Exercise goal
Each line from the one that includes "This screenshot has height=427, width=696." to the last line of the data below should be set down exactly; no other lines are wanted.
(Data supplied)
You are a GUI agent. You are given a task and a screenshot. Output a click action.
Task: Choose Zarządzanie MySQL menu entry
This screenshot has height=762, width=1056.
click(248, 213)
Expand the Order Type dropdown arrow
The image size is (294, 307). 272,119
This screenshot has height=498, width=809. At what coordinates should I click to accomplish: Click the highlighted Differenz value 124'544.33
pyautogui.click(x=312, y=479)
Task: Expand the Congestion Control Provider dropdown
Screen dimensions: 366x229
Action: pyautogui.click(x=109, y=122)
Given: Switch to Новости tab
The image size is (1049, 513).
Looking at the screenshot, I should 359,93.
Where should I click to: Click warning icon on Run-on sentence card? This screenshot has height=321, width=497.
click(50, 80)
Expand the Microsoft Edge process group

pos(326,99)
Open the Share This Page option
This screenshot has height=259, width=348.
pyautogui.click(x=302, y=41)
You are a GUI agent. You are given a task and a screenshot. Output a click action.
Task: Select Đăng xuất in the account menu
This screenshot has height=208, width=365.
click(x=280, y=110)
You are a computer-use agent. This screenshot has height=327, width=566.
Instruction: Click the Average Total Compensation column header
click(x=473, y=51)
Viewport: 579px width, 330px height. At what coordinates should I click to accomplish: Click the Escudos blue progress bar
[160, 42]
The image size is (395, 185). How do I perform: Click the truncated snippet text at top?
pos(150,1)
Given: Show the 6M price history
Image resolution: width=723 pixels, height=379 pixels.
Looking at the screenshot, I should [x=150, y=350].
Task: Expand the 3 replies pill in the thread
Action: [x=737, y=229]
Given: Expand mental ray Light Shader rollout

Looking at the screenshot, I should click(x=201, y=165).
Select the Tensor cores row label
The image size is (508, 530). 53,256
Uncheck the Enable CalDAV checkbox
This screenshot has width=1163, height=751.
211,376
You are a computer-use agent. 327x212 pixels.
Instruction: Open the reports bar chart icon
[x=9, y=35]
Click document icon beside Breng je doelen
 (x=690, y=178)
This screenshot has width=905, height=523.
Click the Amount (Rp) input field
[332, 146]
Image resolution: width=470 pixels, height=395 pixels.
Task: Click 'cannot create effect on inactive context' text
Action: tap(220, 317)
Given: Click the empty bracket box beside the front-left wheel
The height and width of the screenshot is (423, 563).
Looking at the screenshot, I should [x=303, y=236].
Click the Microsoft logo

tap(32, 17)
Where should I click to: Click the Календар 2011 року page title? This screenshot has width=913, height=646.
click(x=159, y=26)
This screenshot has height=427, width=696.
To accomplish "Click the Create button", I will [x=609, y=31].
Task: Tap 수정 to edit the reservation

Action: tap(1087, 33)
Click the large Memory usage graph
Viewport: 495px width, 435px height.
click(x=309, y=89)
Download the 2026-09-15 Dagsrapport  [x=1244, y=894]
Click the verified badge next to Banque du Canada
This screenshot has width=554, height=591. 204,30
(End Data supplied)
Solved problem
This screenshot has height=427, width=696.
To accomplish "Click the Create button", I will [x=609, y=31].
Task: Tap 수정 to edit the reservation

Action: tap(1087, 33)
Click the large Memory usage graph
Viewport: 495px width, 435px height.
click(x=309, y=89)
Download the 2026-09-15 Dagsrapport  [x=1244, y=894]
Click the verified badge next to Banque du Canada
This screenshot has width=554, height=591. 204,30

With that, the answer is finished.